“theologian”

…from Mountain of Silence:

“We lost the knowledge of God,” he [Fr. Maximos] went on to say, “at the moment when we transformed the Ecclesia from experience into theology, from a living reality into moralistic principles, good values, and high ideals. When that happened,” Father Maximos said humorously, “we became like tin cans with nothing inside.”
There was passion in Father Maximos’ words. I still recall an incident when he jokingly rebuked a group of young theologians who introduced themselves as “theologians.” “To call yourselves theologians,” he teased them, “means that you have become graced by the knowledge of God, like Saint John the Theologian or Saint Basil the Great. Have you? Can you truly call yourselves theologians because you just read some books and earned a degree in so-called ‘theology’? Don’t you think this is rather presumptuous on your part?” Father Maximos offered them a lesson that day on the difference between knowing God through theology courses and knowing God through the heart. He told them that a poor and humble peasant may become a saint as a result of arduous spiritual practices and ceaseless prayer, and therefore have knowledge of God, whereas a scholar who publishes volumes on theology but who is proud because of his worldly achievements may be completely ignorant of God.
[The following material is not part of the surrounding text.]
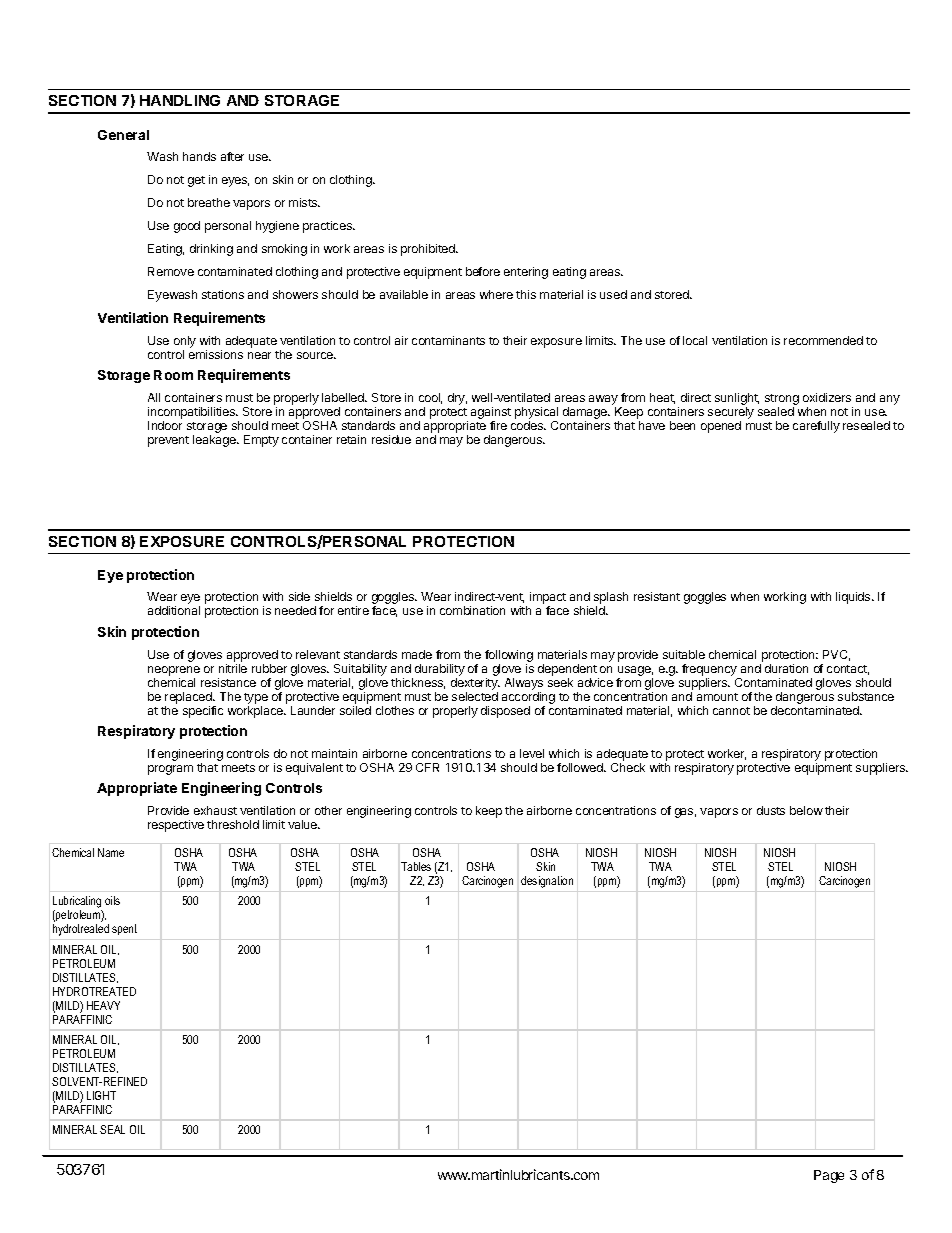 The width and height of the page is (952, 1233). Describe the element at coordinates (854, 598) in the page. I see `liquids` at that location.
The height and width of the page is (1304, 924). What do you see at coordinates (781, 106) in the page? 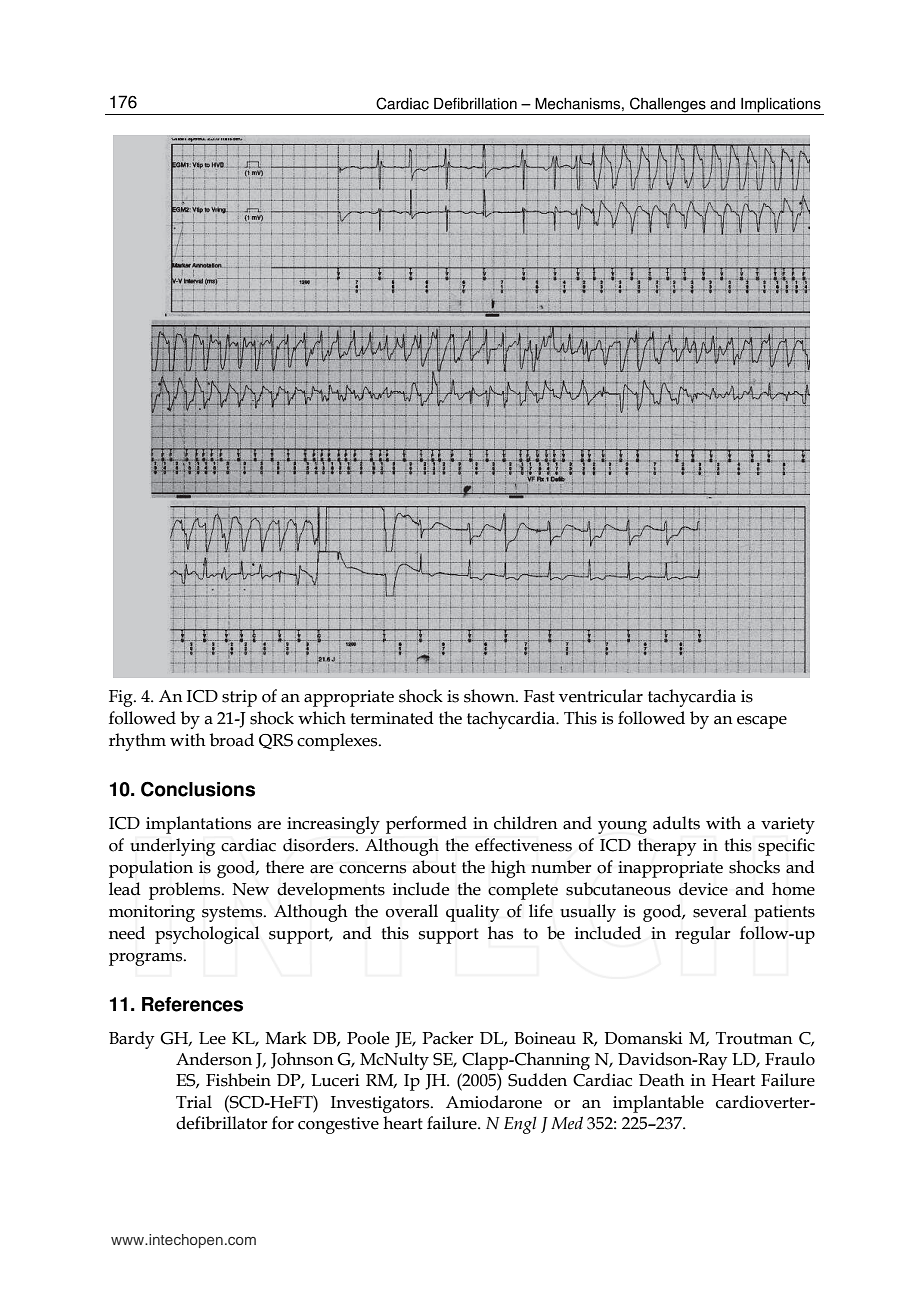
I see `Implications` at bounding box center [781, 106].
When I first came across this type of thinking, I was literally knocked on my ass. All of my Christian life I had believed that the way to come to know God was to study, study, pray, and then study more. The cornerstone of my religion was the Bible and it of course needed to be properly understood and interpreted – which of course requires study, study, prayer, and more study. And then I think I read in one of Bp. Ware’s books that a theologian in the Eastern Tradition is not one who is necessarily highly studied, but rather the one who PRAYS.

Father Maximos also said: “There is only one form of education: to know and love God.”

Well folks it ain’t found in books and it ain’t found in the eye of the senses or the eye of reason.